The combination of muscular hypotonia and fixed dilated pupils in infancy is suspicious of Gillespie syndrome. Early onset partial aniridia, cerebellar ataxia, and mental retardation are hallmark of syndrome. The iris abnormality is specific and seems pathognomonic of Gillespie syndrome. The aniridia consisting of a superior coloboma and inferior iris hypoplasia, foveomacular dysplasia. Atypical Gillespie syndrome associated with bilateral ptosis, exotropia, correctopia, iris hypoplasia, anterior capsular lens opacities, foveal hypoplasia, retinal vascular tortuosity, and retinal hypopigmentation. Neurological signs are nystagmus, mild craniofacial asymmetry, axial hypotonia, developmental delay, and mild mental retardation. Mariën P did not support the prevailing view of a global mental retardation as a cardinal feature of Gillespie syndrome but primarily reflect cerebellar induced neurobehavioral dysfunctions following disruption of the cerebrocerebellar anatomical circuitry that closely resembles the "cerebellar cognitive and affective syndrome". Congenital pulmonary stenosis and helix dysplasia can be associated.
Genetics
Gillespie syndrome is a heterogeneous disorder, and can be inherited in either an autosomaldominant or recessive manner. Autosomal dominant inheritance indicates that the defective gene responsible for a disorder is located on an autosome, and only one copy of the gene is sufficient to cause the disorder, when inherited from a parent who has the disorder. Autosomal recessive inheritance means the defective gene responsible for the disorder is located on an autosome, but two copies of the defective gene are required in order to be born with the disorder. The parents of an individual with an autosomal recessive disorder both carry one copy of the defective gene, but usually do not experience any signs or symptoms of the disorder. PAX6 gene analysis can also be helpful to distinguish between autosomal dominant aniridia and Gillespie syndrome. However atypical Gillespie syndrome is associated mutation with PAX6 gene. To elucidate the underlying genetic defects karyotyping and the search for de novo translocations especially of chromosome X and 11 should be performed. This condition is caused by mutations in the inositol 1,4,5-trisphosphate receptor type 1 gene. This gene is located on the short arm of chromosome 3. Mutations in this gene have also been associated with spinocerebellar ataxiatype 15 and 29.
Diagnosis
Brain MRI shows vermis atrophy or hypoplasic. Cerebral and cerebellar atrophy with white matter changes in some cases.
Treatment
History
1964 – GILLESPIE FD first described in two siblings with aniridia, cerebellar ataxia, and mental retardation.
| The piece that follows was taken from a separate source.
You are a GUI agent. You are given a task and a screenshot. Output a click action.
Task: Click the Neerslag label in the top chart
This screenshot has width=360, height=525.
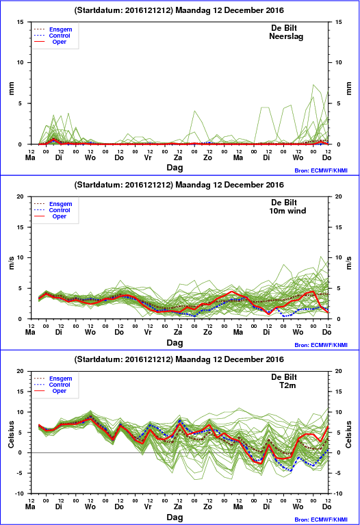click(x=286, y=36)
1971 – Sarsfield, J. K. described more cases in a family with normal NCV and muscle biopsy.
1997 – Nelson J reported diffuse MRI abnormality in Cerebral and cerebellar atrophy with white matter changes suggested more diffuse disease.
1998 – Dollfus H reported a patient with a phenotype suggestive of a chromosomal abnormality.
2008 – Mariën P found limited cognitive deficit that closely resembles the "cerebellar cognitive and affective syndrome".